Dec 14, 2010 - Paul Magnette -

Friday, Dec 3, as a prelude to the Formal Council of European Energy Ministers, 10 States have signed a Memorandum of Understanding in order to proceed further with the development of offshore windfarms of the North Seas (North Sea, the Channel, Celtic Sea, Irish Sea) covering a surface area of about 760,000 km². This Memorandum is an important step in the boom of renewable energies, considering that the energy capacity from the European offshore is bigger than that from the oil capacity in the Middle East.

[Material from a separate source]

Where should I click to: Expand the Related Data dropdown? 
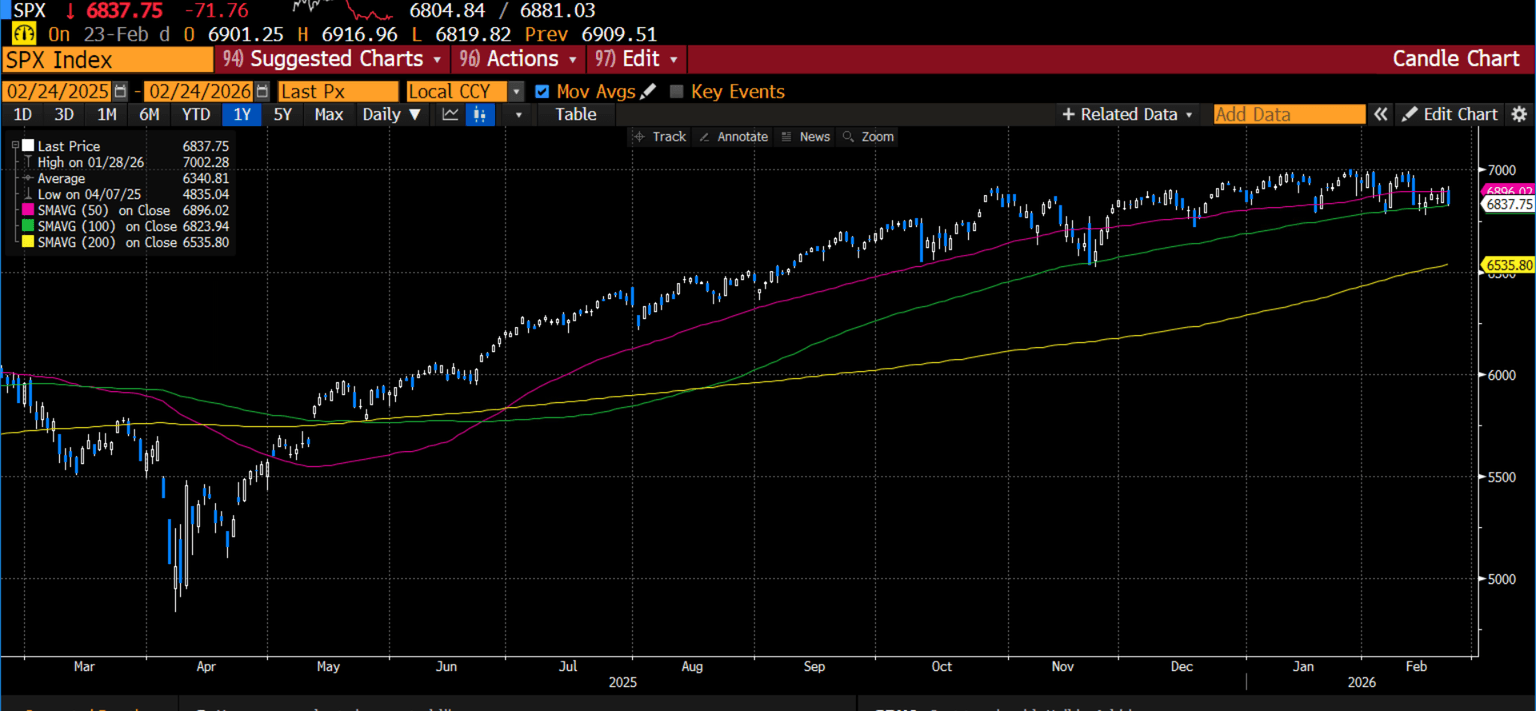point(1127,114)
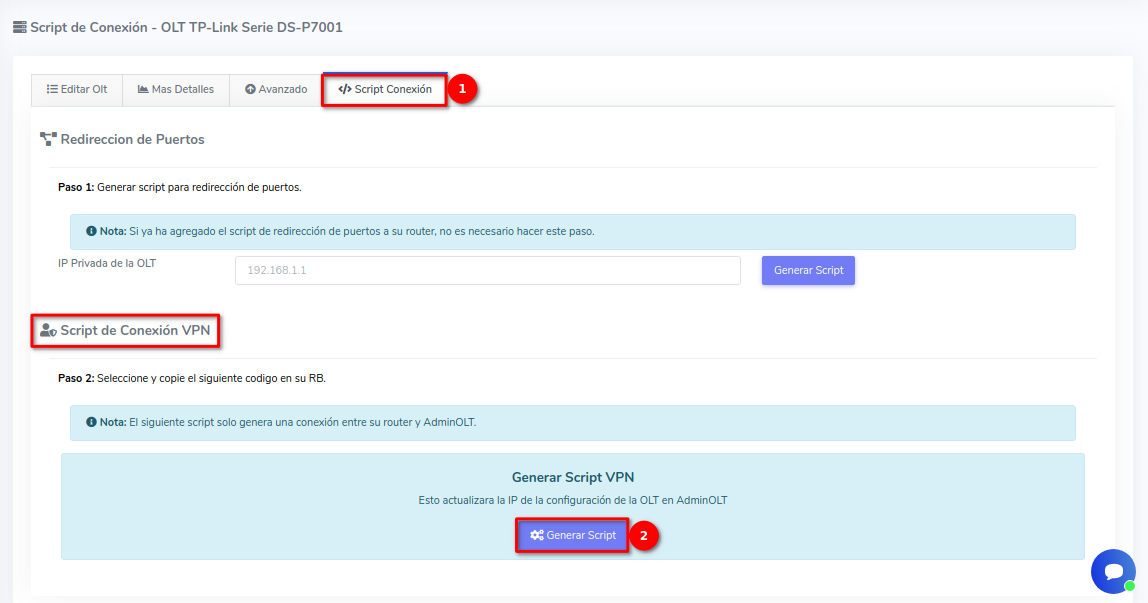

Creation of a network linking offshore windfarms of the North Sea
Sweden, Denmark, Germany, the Netherlands, Luxemburg, France, the United Kingdom, Ireland, Norway and Belgium will now work together according to a precise schedule, in order to coordinate investments that will be made for developing these interconnections. Regulators, ACER (Agency for the Cooperation of Energy Regulators) and transmission system operators, represented by their association ENTSO-E (European Network of Transmission System Operators for Electricity) have expressed their support to this understanding.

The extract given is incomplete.